** Data extracts **
══════════════════════════════
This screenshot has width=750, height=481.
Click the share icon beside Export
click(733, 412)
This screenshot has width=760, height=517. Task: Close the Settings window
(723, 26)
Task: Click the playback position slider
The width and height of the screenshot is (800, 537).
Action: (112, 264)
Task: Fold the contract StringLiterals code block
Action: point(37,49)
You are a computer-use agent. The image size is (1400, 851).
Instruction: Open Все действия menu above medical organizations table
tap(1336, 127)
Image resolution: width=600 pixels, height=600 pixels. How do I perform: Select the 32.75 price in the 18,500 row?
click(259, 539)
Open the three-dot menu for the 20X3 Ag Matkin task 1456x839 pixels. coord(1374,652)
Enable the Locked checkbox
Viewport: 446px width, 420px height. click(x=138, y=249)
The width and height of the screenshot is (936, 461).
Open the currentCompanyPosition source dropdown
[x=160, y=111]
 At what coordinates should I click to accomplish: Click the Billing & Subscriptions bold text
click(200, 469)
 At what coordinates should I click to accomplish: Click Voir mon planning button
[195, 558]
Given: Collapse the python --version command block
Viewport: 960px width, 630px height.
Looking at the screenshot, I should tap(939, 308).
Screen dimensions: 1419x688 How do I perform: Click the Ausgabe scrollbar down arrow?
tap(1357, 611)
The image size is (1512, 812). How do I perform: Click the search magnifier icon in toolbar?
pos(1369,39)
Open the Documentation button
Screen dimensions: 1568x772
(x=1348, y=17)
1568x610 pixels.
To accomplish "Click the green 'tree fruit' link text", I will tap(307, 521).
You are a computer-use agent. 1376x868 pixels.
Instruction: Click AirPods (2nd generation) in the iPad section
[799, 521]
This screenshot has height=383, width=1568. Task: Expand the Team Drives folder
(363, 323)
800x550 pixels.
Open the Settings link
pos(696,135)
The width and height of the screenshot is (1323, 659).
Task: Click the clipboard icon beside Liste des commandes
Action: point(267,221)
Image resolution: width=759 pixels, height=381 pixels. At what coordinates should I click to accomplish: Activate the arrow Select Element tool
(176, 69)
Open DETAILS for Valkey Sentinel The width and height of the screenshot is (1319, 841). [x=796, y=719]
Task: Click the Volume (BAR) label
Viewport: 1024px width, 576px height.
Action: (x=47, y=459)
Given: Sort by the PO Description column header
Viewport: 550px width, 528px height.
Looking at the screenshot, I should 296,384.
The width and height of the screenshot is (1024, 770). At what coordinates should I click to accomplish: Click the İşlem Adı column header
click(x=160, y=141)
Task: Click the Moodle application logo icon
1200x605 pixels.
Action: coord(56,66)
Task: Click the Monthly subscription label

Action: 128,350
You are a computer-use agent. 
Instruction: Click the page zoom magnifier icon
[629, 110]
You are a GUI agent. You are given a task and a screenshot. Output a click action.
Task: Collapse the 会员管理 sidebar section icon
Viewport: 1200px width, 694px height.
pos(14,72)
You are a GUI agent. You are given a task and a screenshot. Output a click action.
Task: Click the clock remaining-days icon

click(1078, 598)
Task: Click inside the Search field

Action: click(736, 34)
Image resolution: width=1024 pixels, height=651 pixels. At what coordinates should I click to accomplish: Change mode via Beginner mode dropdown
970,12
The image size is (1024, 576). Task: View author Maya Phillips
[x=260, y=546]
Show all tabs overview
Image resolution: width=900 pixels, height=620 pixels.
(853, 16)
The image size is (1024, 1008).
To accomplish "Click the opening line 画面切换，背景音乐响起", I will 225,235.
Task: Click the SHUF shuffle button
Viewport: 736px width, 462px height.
══════════════════════════════
Restate every record exactly, leaving nothing out.

This screenshot has width=750, height=481.
Click the share icon beside Export
click(733, 412)
This screenshot has width=760, height=517. Task: Close the Settings window
(723, 26)
Task: Click the playback position slider
The width and height of the screenshot is (800, 537).
Action: (112, 264)
Task: Fold the contract StringLiterals code block
Action: point(37,49)
You are a computer-use agent. The image size is (1400, 851).
Instruction: Open Все действия menu above medical organizations table
tap(1336, 127)
Image resolution: width=600 pixels, height=600 pixels. How do I perform: Select the 32.75 price in the 18,500 row?
click(259, 539)
Open the three-dot menu for the 20X3 Ag Matkin task 1456x839 pixels. coord(1374,652)
Enable the Locked checkbox
Viewport: 446px width, 420px height. click(x=138, y=249)
The width and height of the screenshot is (936, 461).
Open the currentCompanyPosition source dropdown
[x=160, y=111]
 At what coordinates should I click to accomplish: Click the Billing & Subscriptions bold text
click(200, 469)
 At what coordinates should I click to accomplish: Click Voir mon planning button
[195, 558]
Given: Collapse the python --version command block
Viewport: 960px width, 630px height.
Looking at the screenshot, I should tap(939, 308).
Screen dimensions: 1419x688 How do I perform: Click the Ausgabe scrollbar down arrow?
tap(1357, 611)
The image size is (1512, 812). How do I perform: Click the search magnifier icon in toolbar?
pos(1369,39)
Open the Documentation button
Screen dimensions: 1568x772
(x=1348, y=17)
1568x610 pixels.
To accomplish "Click the green 'tree fruit' link text", I will tap(307, 521).
You are a computer-use agent. 1376x868 pixels.
Instruction: Click AirPods (2nd generation) in the iPad section
[799, 521]
This screenshot has height=383, width=1568. Task: Expand the Team Drives folder
(363, 323)
800x550 pixels.
Open the Settings link
pos(696,135)
The width and height of the screenshot is (1323, 659).
Task: Click the clipboard icon beside Liste des commandes
Action: point(267,221)
Image resolution: width=759 pixels, height=381 pixels. At what coordinates should I click to accomplish: Activate the arrow Select Element tool
(176, 69)
Open DETAILS for Valkey Sentinel The width and height of the screenshot is (1319, 841). [x=796, y=719]
Task: Click the Volume (BAR) label
Viewport: 1024px width, 576px height.
Action: (x=47, y=459)
Given: Sort by the PO Description column header
Viewport: 550px width, 528px height.
Looking at the screenshot, I should 296,384.
The width and height of the screenshot is (1024, 770). At what coordinates should I click to accomplish: Click the İşlem Adı column header
click(x=160, y=141)
Task: Click the Moodle application logo icon
1200x605 pixels.
Action: coord(56,66)
Task: Click the Monthly subscription label

Action: 128,350
You are a computer-use agent. 
Instruction: Click the page zoom magnifier icon
[629, 110]
You are a GUI agent. You are given a task and a screenshot. Output a click action.
Task: Collapse the 会员管理 sidebar section icon
Viewport: 1200px width, 694px height.
pos(14,72)
You are a GUI agent. You are given a task and a screenshot. Output a click action.
Task: Click the clock remaining-days icon

click(1078, 598)
Task: Click inside the Search field

Action: click(736, 34)
Image resolution: width=1024 pixels, height=651 pixels. At what coordinates should I click to accomplish: Change mode via Beginner mode dropdown
970,12
The image size is (1024, 576). Task: View author Maya Phillips
[x=260, y=546]
Show all tabs overview
Image resolution: width=900 pixels, height=620 pixels.
(853, 16)
The image size is (1024, 1008).
To accomplish "Click the opening line 画面切换，背景音乐响起", I will 225,235.
Task: Click the SHUF shuffle button
Viewport: 736px width, 462px height.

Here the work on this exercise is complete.